Open Source Content Management Framework

regarding Semantic Data

  1. regarding Semantic Data

    Thu July 22 2010 10:30:08 UTC
    This is the general view on the subject. More details will come in following emails.

    Document is still not finalised. You can see latest version and participate in it's creation here:
    https://wave.google.com/wave/waveref/googlewave.com/w+kSieV_iFA

    -=-=-=-=-=-=

    We believe, that future of web belongs to Semantic Data. We want Midgard to become a full-fledged citizen of this world.

    In Midgard2 world data is represented as a set of interconnected objects.
    In "Semantic world" data is a directed graph of nodes.

    We can represent any Midgard2 object as a small graph consisting of identity-node and it's direct successors (which would represent properties). Then these small graphs can be combined in larger graph, which will represent whole data-set.
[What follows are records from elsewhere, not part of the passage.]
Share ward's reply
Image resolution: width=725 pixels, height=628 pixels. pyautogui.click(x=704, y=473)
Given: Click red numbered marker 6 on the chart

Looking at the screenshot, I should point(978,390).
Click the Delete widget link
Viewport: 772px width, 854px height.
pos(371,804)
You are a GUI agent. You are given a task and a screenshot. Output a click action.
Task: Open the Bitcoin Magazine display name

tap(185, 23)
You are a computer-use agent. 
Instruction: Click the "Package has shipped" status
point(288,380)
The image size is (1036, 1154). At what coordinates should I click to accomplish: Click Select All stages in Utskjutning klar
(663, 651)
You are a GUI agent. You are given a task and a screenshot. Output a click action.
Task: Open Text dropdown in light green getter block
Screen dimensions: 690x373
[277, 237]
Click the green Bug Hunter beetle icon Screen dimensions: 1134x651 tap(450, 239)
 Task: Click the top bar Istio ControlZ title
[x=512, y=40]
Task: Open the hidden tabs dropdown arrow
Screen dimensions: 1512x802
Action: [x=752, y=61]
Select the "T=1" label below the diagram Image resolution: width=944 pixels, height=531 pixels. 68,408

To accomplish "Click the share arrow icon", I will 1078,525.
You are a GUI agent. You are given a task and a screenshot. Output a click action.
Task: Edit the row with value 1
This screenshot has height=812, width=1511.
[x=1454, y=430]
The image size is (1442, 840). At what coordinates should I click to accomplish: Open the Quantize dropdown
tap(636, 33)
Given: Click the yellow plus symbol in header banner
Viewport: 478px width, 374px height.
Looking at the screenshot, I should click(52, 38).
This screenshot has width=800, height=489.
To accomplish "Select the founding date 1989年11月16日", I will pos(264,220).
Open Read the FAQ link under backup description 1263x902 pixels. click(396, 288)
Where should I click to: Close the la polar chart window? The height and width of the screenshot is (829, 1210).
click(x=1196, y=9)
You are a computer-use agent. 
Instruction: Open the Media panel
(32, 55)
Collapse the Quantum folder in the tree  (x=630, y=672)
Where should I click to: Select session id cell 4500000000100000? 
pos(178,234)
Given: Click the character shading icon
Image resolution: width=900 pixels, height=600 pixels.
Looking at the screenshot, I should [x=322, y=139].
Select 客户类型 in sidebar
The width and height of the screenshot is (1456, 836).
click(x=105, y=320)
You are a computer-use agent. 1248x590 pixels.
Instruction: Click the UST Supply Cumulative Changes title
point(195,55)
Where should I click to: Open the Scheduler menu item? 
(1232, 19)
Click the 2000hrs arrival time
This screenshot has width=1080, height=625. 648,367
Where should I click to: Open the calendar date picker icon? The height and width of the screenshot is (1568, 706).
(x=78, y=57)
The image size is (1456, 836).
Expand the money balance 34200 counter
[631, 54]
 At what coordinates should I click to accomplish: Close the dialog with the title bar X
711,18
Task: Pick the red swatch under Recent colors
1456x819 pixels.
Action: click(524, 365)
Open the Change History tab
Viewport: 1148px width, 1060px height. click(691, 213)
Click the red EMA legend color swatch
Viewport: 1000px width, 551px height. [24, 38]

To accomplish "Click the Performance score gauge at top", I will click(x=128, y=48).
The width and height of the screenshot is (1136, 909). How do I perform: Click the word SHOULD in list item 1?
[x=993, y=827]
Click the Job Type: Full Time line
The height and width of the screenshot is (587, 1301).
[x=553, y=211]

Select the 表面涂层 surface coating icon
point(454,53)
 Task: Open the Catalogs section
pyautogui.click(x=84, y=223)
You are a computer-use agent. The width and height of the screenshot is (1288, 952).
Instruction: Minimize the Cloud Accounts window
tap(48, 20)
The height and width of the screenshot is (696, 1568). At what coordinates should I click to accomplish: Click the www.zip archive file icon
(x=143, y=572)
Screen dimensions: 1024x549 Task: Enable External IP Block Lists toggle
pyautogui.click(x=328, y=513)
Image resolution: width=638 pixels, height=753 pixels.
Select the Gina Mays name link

    Midgard's objects are based on primitive ontologies. As part of mgdschema we define data-types and relationships, but we do not define _meaning_ of fields. This way, our data is usable for our applications, but other applications won't be able to do much without explicit interpretation by operator.

    At the same time, Midgard2 can not store arbitrary incoming semantic data without losing part of the information. Midgard2 has fixed data-schema, while semantic data coming from external sources might have some unexpected metadata.


    So, we have the following challenges for Midgard3:

    1) Store arbitrary semantic data coming from external sources
    2) Export data-storage contents as a standards-compliant semantic graph
    3) Be compatible with semantic-data querying tools (implement SparQL support)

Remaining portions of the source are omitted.